__PAGE TEXT__
== == ==

On Dec. 2, 1961, Fidel Castro pronounced these prophetic words: "I am a Marxist-Leninist and will be a Marxist-Leninist until the last day of my life."

Thus, he not only confirmed what he had previously denied, but publicly unveiled an alliance with the former Soviet Union that would mark Cuba's history for 40 years, push the world to the brink of nuclear warfare, bring the island rich Russian subsidies and eventually plunge it into ruin.

On Jan. 1, 1961, the second anniversary of the Cuban Revolution, Castro had paraded Moscow military equipment through the streets of Havana.

By the end of that year, Havana's diplomatic relations with the Soviet Union had blossomed. Cuba was on its way to copying the Soviet economic and political models, with the help of $4 billion to $6 billion a year in Soviet subsidies.

Moscow sold oil to Cuba at deeply discounted prices, bought Cuban sugar at exorbitantly inflated prices and, on top of everything, sent tons of communist "internationalist" aid.

Concerned about Cuba's place in the socialist world and fearful that the United States would try again to invade Cuba, Castro agreed to let Moscow install nuclear missiles on the island in the fall of 1962.

The United States' discovery of the missiles during a spy overflight set off the October missile crisis, until Soviet Premier Nikita Khrushchev agreed to withdraw the missiles, pulling back from the brink of nuclear war on Oct. 28, 1962.

Castro fumed that Khrushchev did not consult him on the agreement, but he nevertheless continued to move closer ideologically to Moscow. In 1976, Havana adopted a new constitution, based on the Soviet Constitution of 1936. It described Cuba as a socialist state and gave power exclusively to the Communist Party.

The Soviet and Cuban economies became intimately linked: The island relied on the Soviet trading bloc known as COMECON for nearly 85 percent of its trade. The Soviet Union was its main source for oil, grain, flour, canned meat and other processed foods, automobiles and trucks, tires, spare parts and industrial machinery, as well as basic items like detergents, razor blades and toothpaste.

The relationship began to deteriorate in the late 1980s, amid Soviet Premier Mikhael Gorbachev's pursuit of political and economic reforms that the Cuban leadership viewed with dismay.

== == ==

__Element lookup items__
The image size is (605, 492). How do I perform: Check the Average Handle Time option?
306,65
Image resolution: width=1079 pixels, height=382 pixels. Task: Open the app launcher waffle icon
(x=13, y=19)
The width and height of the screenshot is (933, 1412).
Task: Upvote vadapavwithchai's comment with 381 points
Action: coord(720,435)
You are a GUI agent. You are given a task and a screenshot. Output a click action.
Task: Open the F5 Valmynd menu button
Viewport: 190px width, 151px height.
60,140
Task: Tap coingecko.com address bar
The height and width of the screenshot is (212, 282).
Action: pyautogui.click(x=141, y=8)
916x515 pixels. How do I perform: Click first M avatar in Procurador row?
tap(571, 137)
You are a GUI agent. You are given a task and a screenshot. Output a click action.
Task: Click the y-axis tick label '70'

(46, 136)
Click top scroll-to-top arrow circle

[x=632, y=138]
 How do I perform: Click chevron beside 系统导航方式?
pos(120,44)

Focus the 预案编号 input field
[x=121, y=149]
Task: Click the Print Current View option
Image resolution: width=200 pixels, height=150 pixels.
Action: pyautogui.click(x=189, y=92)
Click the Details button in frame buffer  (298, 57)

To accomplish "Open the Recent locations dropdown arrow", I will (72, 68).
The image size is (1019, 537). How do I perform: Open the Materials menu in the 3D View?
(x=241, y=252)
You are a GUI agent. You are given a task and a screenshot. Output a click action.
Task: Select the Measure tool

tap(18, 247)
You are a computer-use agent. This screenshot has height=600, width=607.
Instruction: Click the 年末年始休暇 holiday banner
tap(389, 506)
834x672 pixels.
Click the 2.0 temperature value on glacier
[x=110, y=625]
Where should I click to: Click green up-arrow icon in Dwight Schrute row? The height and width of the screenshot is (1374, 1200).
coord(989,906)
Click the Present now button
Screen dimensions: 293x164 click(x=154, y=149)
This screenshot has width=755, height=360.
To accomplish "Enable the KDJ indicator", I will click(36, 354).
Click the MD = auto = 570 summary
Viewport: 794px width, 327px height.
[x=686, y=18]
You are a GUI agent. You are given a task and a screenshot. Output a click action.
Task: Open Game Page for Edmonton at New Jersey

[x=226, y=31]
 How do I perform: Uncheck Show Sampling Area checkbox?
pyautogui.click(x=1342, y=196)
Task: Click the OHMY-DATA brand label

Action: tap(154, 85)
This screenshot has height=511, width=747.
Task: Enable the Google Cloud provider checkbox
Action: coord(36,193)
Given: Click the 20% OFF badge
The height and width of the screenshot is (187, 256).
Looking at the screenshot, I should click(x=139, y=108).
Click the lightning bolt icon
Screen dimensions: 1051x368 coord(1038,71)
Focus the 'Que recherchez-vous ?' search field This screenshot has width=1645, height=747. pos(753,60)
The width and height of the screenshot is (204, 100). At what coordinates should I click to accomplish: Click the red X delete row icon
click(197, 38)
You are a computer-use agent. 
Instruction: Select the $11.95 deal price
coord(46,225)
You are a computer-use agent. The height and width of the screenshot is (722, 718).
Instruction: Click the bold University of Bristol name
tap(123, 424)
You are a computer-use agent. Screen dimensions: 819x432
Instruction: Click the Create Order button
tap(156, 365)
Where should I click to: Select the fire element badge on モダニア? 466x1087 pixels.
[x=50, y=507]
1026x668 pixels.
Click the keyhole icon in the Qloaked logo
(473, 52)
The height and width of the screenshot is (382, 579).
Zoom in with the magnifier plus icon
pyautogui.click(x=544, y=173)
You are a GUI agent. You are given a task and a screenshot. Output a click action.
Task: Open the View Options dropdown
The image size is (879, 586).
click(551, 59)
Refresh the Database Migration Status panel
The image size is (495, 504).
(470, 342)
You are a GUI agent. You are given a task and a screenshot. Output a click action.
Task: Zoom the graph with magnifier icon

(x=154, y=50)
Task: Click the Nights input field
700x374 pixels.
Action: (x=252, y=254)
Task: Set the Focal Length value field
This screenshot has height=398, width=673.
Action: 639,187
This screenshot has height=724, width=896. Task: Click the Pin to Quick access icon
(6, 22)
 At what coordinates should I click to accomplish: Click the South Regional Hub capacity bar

== == ==

According to the text on Cuba and the Soviet Union, what share of Cuba's trade went through COMECON? None of the items are needed for what comes next.

Nearly 85 percent.